From: David Kaye on
"Ant" <not(a)home.today> wrote:

>
>That's not very secure.

Regardless, I set up this computer to behave as much like my customers'
computers behave. In this way I can spot issues quickly. And it's been years
since this particular machine has had any kind of infection at all.

>Once malware gets in it often changes date stamps to match one of the
>system files.

Seldom, though. One of the easiest ways I've found to find the process
causing an infection is to use a tool like PrcView to look within processes
such as svchost, explorer, winlogon, etc and see the date stamps on the DLLs
called. Makes it super-simple to spot them.

>Since you appear to do this for a living you ought to know about
>securing your machine.

See my comments above.

>
>So did you kill it from task manager?

Actually, no. Because I immediately knew what it was, I shut down the
computer, booted from BART PE and manually copied back snapshots of the
registry.

>You can't rely on AV apps to protect a machine - they are a last ditch
>resort. None of them can detect everything because malware is re-
>packaged every day to avoid detection. The AV vendors are always
>trying to catch up.

This is where heuristic scanning comes in and why MBam can catch nearly
everything. I had the impression, reading from Avast's documentation and
various postings from people that Avast also had similar heuristic scanning.
Apparently not.

>You didn't say which browser was involved. Is it up-to-date? What
>plugins and other applicatiuons are used as helpers to view embedded
>content and are they sercurely configured and up-to-date? Think about
>Java (not javascript), PDF and Flash viewers, ActiveX components and
>other media players. Do you allow them to run automatically?

Again, this particular computer is set up to imitate real world scenarios as
are present in my customers' computers. Prior to the infection I had visited
several websites from Google links. I did not click on anything within those
web pages. I don't recall if there was a pdf among the stuff I looked at or
not. My machine is set up top warn about ActiveX, but not Java, Flash, or
pdfs. However, downloading of exe and dll files should be triggering
*something* to warn me.

As someone suggested, perhaps something else is being renamed as an exe.

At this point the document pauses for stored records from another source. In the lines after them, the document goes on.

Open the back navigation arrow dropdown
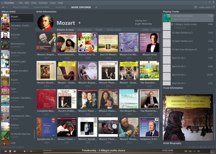This screenshot has width=216, height=154. 6,7
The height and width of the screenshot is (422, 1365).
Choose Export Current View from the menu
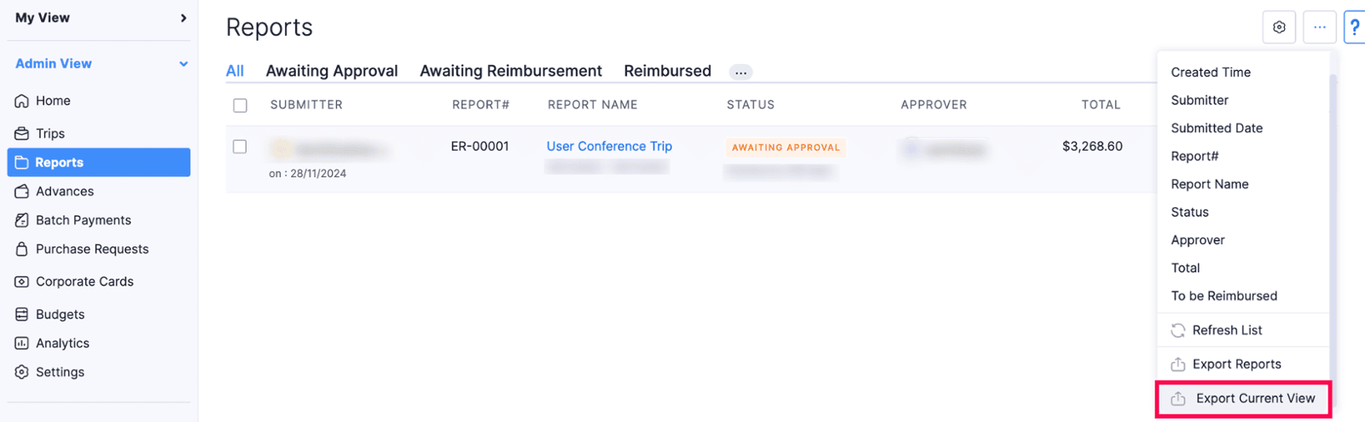(x=1255, y=398)
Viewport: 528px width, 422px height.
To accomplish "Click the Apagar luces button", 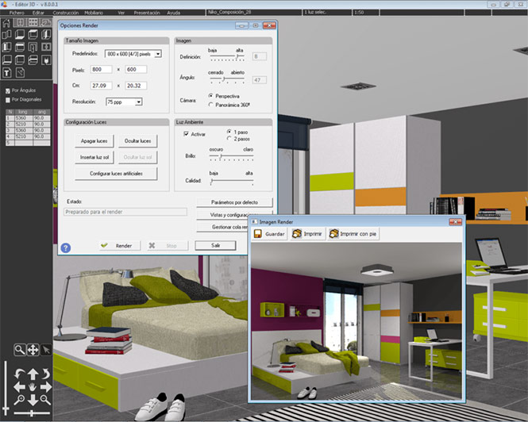I will tap(94, 140).
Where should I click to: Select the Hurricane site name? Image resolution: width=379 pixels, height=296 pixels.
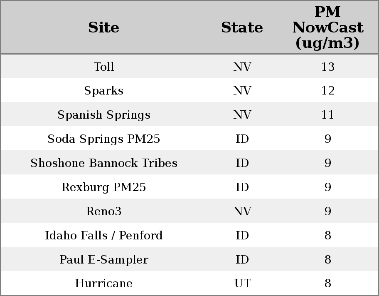(103, 284)
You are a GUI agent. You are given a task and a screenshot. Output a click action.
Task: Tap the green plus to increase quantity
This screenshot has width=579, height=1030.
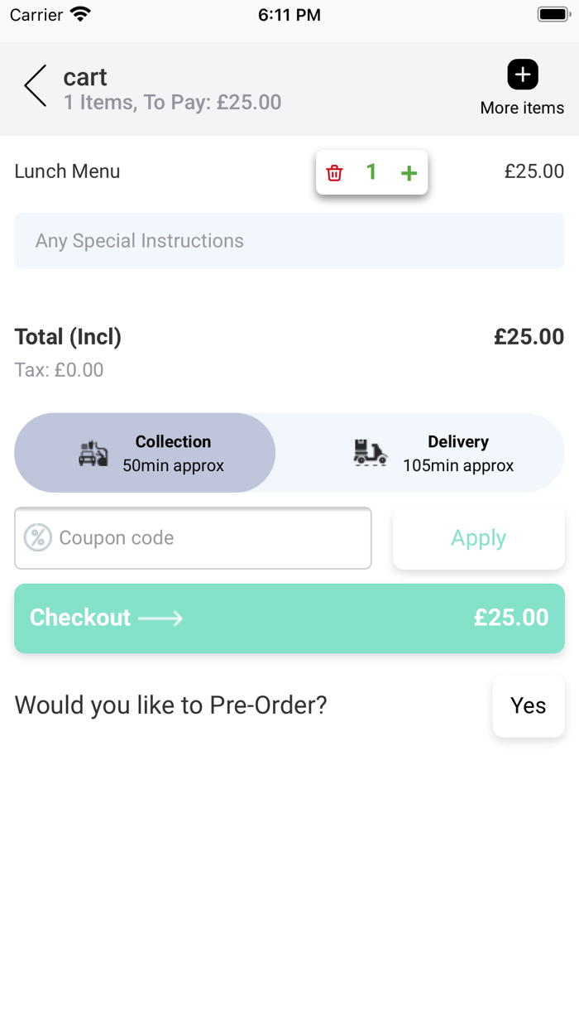point(409,172)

I did notice one thing that may be a clue. I couldn't run exe files any
longer until I entered the exe extension in the filetypes section to replace
what had been there. This was after the registry rollback, so I'm not sure
where the exe reference was being pulled from. It should have reverted just
like all other registry entries.

So, indeed it could well be that ave.exe is really something non-exe that got
renamed and thus wasn't detected by Windows as being bogus. I have not saved
the ave.exe file to look at it. Perhaps I should have, but I had to use this
particular computer and just wanted to get rid of the malware.

From: Heather on

"David Kaye" <sfdavidkaye2(a)yahoo.com> wrote in message
news:hp94gg$ekl$4(a)news.eternal-september.org...
> "Heather" <fergie(a)canada.invalid> wrote:
>
>>OK Shaggy......I will add to this cuz I have an obsession re correct time.
>>He has his Time Zone set wrongly.......right? As it is now Daylight
>>SAVING
>>Time (which he may not have checked off), it is only 4 hours different to
>>GMT........not 5.
>
> My time zone and my DST offset are NOT set wrong. I'm also a time geek
> and
> I'm aware that the U.S. now advances DST time 3 weeks ahead of when it
> used to
> start.

Hey David.....I am not arguing with you, but if all 3 of us are using ES and
your time is an hour ahead of the two of us........something is out of whack
on your end. It is 12:55 am as I type this.

Cheers......Heather


From: David Kaye on
"Heather" <fergie(a)canada.invalid> wrote:

>Hey David.....I am not arguing with you, but if all 3 of us are using ES and
>your time is an hour ahead of the two of us........something is out of whack
>on your end. It is 12:55 am as I type this.

I guess I'll just chalk it up to being a forward thinker.

From: Heather on

"David Kaye" <sfdavidkaye2(a)yahoo.com> wrote in message
news:hp96ke$sld$1(a)news.eternal-september.org...
> "Heather" <fergie(a)canada.invalid> wrote:
>
>>Hey David.....I am not arguing with you, but if all 3 of us are using ES
>>and
>>your time is an hour ahead of the two of us........something is out of
>>whack
>>on your end. It is 12:55 am as I type this.
>
> I guess I'll just chalk it up to being a forward thinker.

8-))
>


From: The Central Scrutinizer on
"David Kaye" <sfdavidkaye2(a)yahoo.com> wrote in message
news:hp85v4$ua4$3(a)news.eternal-september.org...
> "FromTheRafters" <erratic(a)nomail.afraid.org> wrote:
>
>>
>>Were you running as administrator at the time of the "attack"?
>
> Running XP Pro with a default user with admin privileges.

This will pretty much trump AV protection.